If the true test of humanity is seen during adversities, then this century had already witnessed a deadly pandemic, and creativity was its fullest in terms of new vaccines to bizarre methods to evade the Corona virus by drinking cow urine. The only thing left to check the list before the century ends is a war. Crisis breeds creativity, but does war need to be the next crisis?

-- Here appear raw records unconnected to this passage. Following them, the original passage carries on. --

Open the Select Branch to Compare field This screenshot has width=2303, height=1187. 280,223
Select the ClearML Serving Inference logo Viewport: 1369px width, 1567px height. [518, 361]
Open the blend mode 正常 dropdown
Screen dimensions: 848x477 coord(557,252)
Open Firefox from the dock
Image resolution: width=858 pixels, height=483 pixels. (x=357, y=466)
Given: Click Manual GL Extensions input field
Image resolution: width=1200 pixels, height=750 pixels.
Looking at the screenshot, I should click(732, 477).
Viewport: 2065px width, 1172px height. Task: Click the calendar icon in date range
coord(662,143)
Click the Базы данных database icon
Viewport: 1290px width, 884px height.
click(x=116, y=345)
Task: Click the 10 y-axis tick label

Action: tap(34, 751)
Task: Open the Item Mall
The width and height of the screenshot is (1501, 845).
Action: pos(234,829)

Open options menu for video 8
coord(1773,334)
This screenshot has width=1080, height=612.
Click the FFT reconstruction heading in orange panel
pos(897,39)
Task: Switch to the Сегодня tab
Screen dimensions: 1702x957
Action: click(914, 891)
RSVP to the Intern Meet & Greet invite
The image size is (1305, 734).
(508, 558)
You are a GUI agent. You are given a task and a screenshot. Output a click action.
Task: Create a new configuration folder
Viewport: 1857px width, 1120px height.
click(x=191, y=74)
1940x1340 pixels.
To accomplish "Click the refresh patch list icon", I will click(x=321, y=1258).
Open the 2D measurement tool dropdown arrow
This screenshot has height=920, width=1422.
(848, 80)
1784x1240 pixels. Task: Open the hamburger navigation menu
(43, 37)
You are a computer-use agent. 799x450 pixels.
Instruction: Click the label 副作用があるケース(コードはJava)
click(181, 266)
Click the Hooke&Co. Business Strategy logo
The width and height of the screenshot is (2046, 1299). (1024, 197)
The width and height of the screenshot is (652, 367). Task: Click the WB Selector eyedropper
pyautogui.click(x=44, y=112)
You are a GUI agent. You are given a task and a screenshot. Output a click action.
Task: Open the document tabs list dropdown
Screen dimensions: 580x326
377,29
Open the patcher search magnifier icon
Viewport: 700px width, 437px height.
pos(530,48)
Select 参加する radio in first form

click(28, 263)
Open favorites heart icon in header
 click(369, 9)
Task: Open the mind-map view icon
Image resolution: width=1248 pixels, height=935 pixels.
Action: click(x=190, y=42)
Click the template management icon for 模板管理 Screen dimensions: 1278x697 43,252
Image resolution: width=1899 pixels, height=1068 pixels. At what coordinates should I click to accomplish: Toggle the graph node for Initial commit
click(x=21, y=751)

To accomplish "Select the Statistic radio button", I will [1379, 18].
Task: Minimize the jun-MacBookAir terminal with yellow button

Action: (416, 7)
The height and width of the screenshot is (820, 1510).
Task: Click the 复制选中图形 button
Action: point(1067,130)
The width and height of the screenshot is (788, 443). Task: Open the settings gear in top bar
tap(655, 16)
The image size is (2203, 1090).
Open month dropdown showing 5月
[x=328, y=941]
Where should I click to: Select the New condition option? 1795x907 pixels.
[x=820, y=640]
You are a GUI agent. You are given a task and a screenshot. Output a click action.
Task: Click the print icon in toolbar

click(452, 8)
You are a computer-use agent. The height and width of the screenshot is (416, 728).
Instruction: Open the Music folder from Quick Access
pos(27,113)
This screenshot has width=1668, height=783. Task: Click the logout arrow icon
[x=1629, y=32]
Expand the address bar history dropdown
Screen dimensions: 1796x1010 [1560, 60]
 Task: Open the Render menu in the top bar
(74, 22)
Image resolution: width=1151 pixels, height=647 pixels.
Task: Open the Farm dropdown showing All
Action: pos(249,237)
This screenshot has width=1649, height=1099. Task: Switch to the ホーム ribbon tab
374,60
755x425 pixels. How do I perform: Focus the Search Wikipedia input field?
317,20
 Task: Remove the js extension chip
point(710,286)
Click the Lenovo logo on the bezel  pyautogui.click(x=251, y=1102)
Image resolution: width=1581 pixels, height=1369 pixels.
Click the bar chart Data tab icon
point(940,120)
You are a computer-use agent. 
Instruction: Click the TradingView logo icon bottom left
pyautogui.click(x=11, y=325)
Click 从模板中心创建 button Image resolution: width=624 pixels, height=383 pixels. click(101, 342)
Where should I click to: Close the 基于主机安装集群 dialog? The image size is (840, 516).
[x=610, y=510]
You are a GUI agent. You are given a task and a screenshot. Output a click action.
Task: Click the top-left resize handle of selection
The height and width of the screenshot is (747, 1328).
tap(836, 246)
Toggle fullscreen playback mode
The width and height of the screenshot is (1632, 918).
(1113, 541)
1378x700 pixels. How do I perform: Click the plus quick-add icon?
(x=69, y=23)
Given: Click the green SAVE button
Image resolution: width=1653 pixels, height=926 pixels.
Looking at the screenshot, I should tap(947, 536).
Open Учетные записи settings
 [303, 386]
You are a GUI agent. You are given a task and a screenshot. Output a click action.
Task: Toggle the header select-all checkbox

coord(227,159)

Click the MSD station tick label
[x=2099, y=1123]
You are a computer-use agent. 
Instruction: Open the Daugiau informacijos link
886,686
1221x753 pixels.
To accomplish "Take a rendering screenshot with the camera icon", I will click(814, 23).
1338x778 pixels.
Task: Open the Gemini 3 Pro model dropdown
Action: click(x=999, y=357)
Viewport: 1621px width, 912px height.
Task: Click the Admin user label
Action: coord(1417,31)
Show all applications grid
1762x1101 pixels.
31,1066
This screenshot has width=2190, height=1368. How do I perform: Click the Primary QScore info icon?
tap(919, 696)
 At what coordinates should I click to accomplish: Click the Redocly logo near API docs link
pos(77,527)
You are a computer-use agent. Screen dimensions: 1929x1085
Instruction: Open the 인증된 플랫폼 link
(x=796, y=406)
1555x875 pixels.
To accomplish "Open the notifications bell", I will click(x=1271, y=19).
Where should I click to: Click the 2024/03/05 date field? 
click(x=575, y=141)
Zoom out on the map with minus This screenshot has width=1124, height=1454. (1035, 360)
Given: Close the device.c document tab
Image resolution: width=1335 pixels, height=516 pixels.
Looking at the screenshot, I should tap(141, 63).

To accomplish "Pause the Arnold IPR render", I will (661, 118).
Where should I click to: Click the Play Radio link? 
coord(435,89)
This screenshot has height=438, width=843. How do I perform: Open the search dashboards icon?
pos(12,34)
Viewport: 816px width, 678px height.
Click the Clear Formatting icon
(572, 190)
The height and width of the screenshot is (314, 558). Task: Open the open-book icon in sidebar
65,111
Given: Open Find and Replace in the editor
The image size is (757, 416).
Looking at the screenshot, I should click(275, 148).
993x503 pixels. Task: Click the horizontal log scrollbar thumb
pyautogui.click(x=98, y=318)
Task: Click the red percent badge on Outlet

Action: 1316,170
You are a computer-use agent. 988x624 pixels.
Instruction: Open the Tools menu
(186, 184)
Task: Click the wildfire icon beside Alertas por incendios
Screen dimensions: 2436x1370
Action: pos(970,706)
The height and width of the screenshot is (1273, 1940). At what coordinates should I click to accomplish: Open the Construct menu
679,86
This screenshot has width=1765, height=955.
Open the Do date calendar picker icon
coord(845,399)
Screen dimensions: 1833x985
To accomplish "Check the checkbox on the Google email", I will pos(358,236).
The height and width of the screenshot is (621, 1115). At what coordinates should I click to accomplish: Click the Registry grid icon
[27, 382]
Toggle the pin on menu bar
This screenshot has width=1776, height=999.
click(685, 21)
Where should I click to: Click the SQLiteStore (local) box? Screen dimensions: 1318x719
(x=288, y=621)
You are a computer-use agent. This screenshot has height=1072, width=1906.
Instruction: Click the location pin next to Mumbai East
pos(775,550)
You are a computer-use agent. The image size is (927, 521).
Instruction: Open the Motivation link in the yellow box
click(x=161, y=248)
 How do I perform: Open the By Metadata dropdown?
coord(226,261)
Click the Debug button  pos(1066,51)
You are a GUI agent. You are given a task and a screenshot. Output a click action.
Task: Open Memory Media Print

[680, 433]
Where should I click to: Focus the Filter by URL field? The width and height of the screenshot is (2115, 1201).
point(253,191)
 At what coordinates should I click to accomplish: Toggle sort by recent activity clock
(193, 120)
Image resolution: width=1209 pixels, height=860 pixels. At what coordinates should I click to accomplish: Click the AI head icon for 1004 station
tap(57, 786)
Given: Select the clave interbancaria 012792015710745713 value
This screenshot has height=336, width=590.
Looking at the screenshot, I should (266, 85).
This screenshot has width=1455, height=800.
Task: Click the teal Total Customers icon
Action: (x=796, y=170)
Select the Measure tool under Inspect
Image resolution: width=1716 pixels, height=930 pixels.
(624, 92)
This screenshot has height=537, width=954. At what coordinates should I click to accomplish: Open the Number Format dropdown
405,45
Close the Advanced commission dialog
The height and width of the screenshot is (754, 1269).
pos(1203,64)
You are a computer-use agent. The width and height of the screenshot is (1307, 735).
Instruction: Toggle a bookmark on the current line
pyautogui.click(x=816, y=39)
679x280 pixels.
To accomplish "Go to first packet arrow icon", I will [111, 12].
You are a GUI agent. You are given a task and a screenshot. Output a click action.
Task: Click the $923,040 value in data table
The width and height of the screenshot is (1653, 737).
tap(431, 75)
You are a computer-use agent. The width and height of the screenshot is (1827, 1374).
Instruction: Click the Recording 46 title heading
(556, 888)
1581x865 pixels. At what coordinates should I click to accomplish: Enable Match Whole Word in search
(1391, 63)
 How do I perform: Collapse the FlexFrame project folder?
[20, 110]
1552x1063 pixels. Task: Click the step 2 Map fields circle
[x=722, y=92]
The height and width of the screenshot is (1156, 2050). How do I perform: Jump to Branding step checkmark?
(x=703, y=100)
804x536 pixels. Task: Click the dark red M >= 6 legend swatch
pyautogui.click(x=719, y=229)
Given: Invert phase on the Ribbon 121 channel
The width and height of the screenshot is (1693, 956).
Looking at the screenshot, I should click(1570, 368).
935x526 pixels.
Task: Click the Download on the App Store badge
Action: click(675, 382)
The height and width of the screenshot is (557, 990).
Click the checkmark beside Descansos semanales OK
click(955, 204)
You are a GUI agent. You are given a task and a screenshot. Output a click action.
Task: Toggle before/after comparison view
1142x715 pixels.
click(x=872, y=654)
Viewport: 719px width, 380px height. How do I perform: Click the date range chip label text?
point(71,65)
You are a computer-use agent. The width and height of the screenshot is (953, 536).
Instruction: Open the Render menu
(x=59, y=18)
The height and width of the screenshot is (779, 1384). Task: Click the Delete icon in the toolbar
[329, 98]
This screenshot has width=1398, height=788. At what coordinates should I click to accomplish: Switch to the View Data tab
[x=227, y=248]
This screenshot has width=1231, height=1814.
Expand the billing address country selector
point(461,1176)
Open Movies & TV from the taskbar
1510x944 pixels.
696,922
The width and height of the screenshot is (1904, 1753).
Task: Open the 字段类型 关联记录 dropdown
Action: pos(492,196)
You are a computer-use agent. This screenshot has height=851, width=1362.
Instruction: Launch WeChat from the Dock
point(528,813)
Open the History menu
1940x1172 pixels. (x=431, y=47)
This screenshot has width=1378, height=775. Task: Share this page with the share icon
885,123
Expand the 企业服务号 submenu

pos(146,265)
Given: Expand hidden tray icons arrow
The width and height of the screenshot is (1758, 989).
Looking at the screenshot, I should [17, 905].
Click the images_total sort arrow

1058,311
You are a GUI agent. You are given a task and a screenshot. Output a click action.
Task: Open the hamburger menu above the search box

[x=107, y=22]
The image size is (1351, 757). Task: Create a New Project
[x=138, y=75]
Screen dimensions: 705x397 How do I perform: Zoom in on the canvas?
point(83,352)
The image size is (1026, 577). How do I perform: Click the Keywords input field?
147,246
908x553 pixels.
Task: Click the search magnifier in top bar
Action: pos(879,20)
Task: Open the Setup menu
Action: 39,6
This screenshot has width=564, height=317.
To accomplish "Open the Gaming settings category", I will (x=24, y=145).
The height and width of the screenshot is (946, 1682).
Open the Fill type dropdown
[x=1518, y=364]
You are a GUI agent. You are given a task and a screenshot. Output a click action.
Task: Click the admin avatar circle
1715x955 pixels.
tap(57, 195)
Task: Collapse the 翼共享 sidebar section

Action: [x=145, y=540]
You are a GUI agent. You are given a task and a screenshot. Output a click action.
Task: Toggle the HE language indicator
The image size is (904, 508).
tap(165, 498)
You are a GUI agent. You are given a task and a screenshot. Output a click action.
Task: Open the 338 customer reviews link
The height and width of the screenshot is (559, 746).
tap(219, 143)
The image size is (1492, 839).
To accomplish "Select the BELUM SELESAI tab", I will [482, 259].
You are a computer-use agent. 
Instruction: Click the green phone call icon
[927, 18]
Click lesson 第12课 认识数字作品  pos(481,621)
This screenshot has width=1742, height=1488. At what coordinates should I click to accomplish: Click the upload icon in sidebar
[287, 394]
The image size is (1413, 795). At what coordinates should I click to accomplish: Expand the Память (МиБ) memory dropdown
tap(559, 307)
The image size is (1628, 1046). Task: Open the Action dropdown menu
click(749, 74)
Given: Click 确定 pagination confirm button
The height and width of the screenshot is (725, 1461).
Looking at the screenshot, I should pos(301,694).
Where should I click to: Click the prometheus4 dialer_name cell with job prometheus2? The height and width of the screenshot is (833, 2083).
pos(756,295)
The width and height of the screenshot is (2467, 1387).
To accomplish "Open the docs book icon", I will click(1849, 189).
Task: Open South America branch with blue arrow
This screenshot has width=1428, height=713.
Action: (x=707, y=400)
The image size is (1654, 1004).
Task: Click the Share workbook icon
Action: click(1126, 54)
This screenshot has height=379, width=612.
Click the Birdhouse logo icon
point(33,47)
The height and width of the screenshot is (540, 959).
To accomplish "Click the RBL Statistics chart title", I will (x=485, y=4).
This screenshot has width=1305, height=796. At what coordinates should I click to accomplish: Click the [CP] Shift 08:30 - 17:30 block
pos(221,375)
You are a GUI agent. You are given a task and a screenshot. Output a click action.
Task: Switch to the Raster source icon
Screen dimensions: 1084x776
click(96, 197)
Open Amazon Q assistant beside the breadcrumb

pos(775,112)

Contrarily if world peace demands any creativity, it should not fall upon the poets, the novelists and the art creators around the world – to tear down the ugly face of war and bring humanity back – to show how a delicate rose pleaded not to bleed through its own thorn and repeat the mistakes of a known past. Shouldn’t then the responsibility rest with the world leaders to be more creative and take this war business to other planets – at least they can settle their score on orbits that don’t challenge Earth or its satellites. Once the winner is decided, they can distribute the mighty Earth accordingly. This will ensure there’s no further environmental degradation on our only habitable home, with the collateral benefit of saving millions of thumping hearts. Hopefully when the fight is happening in the space, the leaders look down from their egoistic warships and realize that there are no boundaries on earth, it was just man made as depicted in Samantha Harvey’s novel, Orbital.
Here’s a gentle reminder to human mind’s creativity cells – one nuclear reaction caused Hiroshima, and many such nuclear reactions can do unthinkable ‘Hiroshimas’ – don’t allow human mind’s chemical imbalances to explode creativity in the worst ways.